What's being overstated, at least by the deafening silence around it — zero points, zero comments on HN — is how seriously anyone is actually taking this right now. That silence is its own signal. Either the finding hasn't reached the people who'd care, or "AI tool does something sketchy with your data" has become so routine that it doesn't register anymore. Neither explanation is comforting.
Who benefits from the narrative that this is a minor bug? The vendor, obviously — a quiet patch and a changelog line is a lot cheaper than admitting a coding assistant was quietly building a shadow copy of every private repo it touched. But also, honestly, the broader AI tooling industry benefits from this not becoming a bigger story, because if one agentic coding CLI does this, the assumption should be that it's worth checking whether others do too.

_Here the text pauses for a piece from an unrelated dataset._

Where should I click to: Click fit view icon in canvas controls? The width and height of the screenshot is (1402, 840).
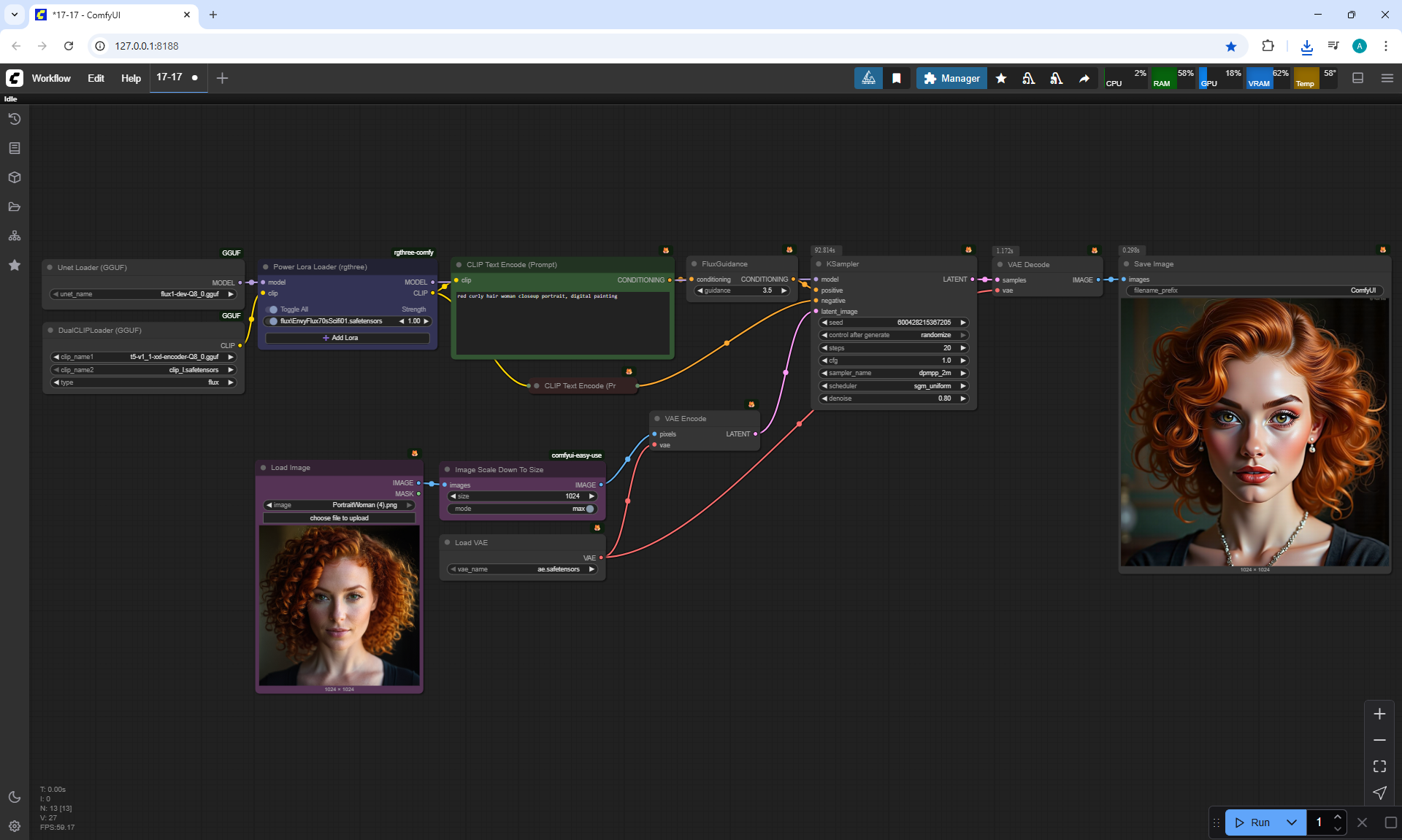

For developers: if you've given any AI coding agent shell or filesystem access to a repo, you no longer get to assume "it only sees what it needs to answer my prompt." You need to assume it can see, and potentially transmit, everything in that repo — history included. That means secrets scanning and rotation aren't optional hygiene anymore, they're the baseline cost of using these tools at all.
For security teams: this is a network monitoring problem as much as an AI governance problem. If you're only watching model API traffic for DLP purposes, you're watching the wrong pipe. Any agentic tool with local repo access needs its egress traffic inventoried and audited independently of whatever "privacy settings" the vendor exposes in a UI.
For the industry: this is a preview of the next compliance headache. SOC 2 and equivalent audits are going to need to start asking "show me every network destination this tool talks to, not just the ones in your privacy policy" — because clearly the policy and the behavior can diverge.
If a vendor's own opt-out doesn't govern a data channel that vendor built, what exactly are we auditing when we review an AI tool's "privacy controls" — the product, or just the marketing copy around it?